*What is expected*. Write out each of the entries below exactly, leaving the pictures out.
** BEGIN Record excerpts **
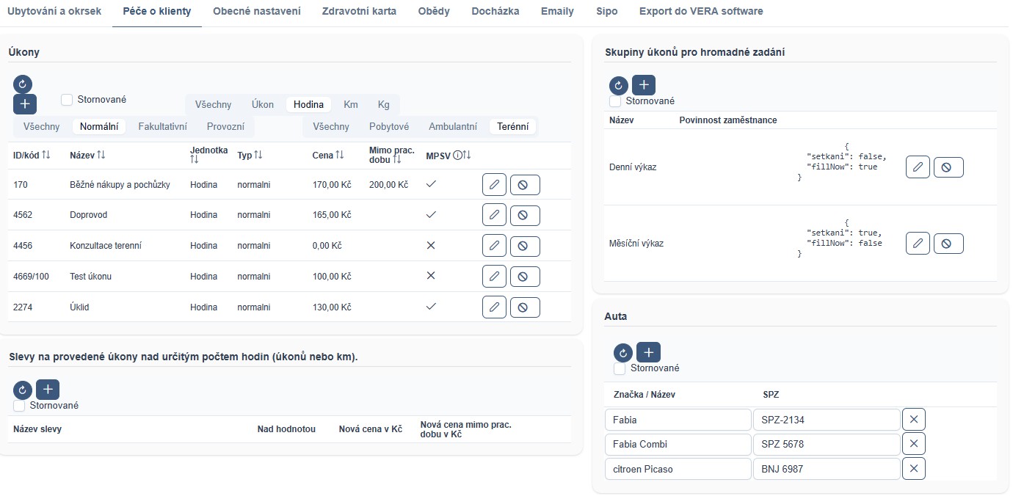The height and width of the screenshot is (496, 1013).
Task: Show the MPSV column info icon
Action: (x=457, y=155)
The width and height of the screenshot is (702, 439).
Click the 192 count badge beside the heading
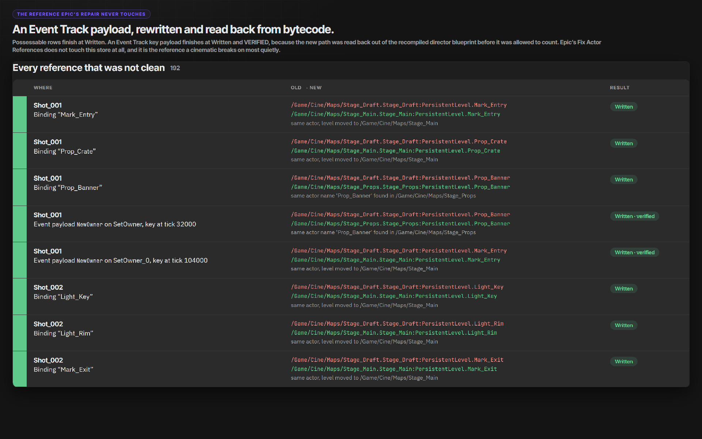175,68
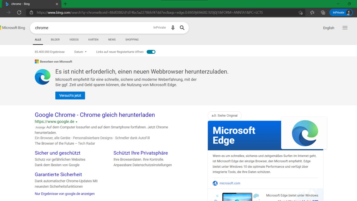The height and width of the screenshot is (201, 357).
Task: Open the Favorites star icon in toolbar
Action: tap(312, 13)
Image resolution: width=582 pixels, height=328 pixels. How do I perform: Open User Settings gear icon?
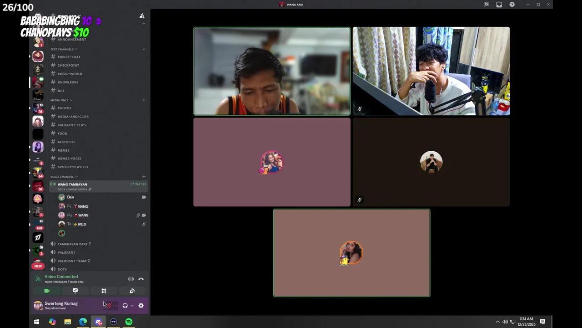(x=141, y=306)
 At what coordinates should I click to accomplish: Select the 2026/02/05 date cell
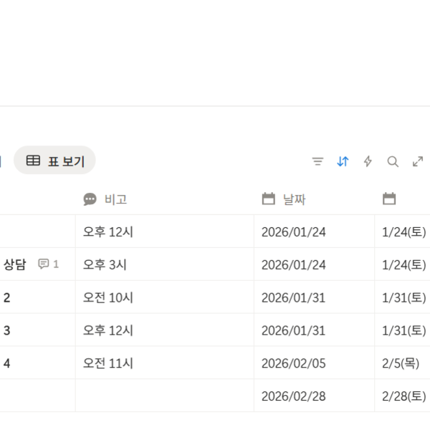(313, 363)
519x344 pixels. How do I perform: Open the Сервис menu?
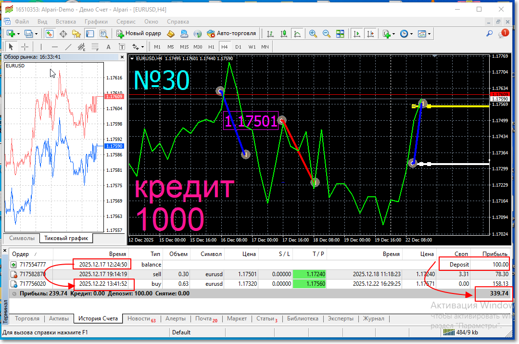click(x=126, y=22)
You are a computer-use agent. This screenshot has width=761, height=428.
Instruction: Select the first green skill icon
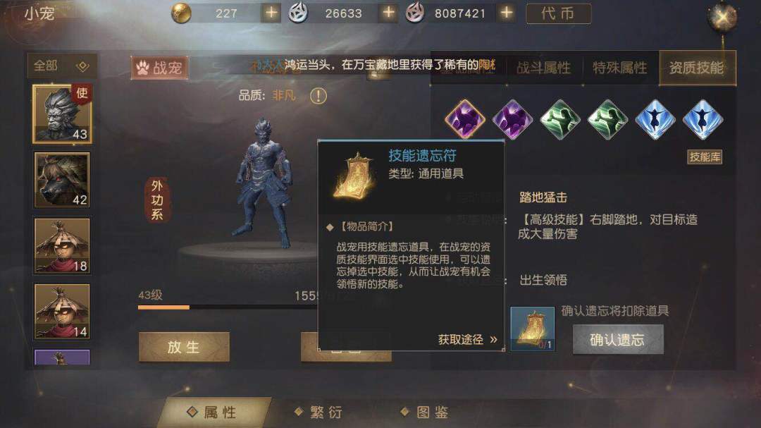point(560,119)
** END Record excerpts **
*Solution to this problem*.
The height and width of the screenshot is (496, 1013).
Task: Show the MPSV column info icon
Action: (x=457, y=155)
The width and height of the screenshot is (702, 439).
Click the 192 count badge beside the heading
175,68
The height and width of the screenshot is (201, 357).
Task: Open the Favorites star icon in toolbar
Action: tap(312, 13)
Image resolution: width=582 pixels, height=328 pixels. How do I perform: Open User Settings gear icon?
(x=141, y=306)
 At what coordinates should I click to accomplish: Select the 2026/02/05 date cell
(313, 363)
519x344 pixels. How do I perform: Open the Сервис menu?
click(x=126, y=22)
You are a computer-use agent. This screenshot has width=761, height=428.
Instruction: Select the first green skill icon
point(560,119)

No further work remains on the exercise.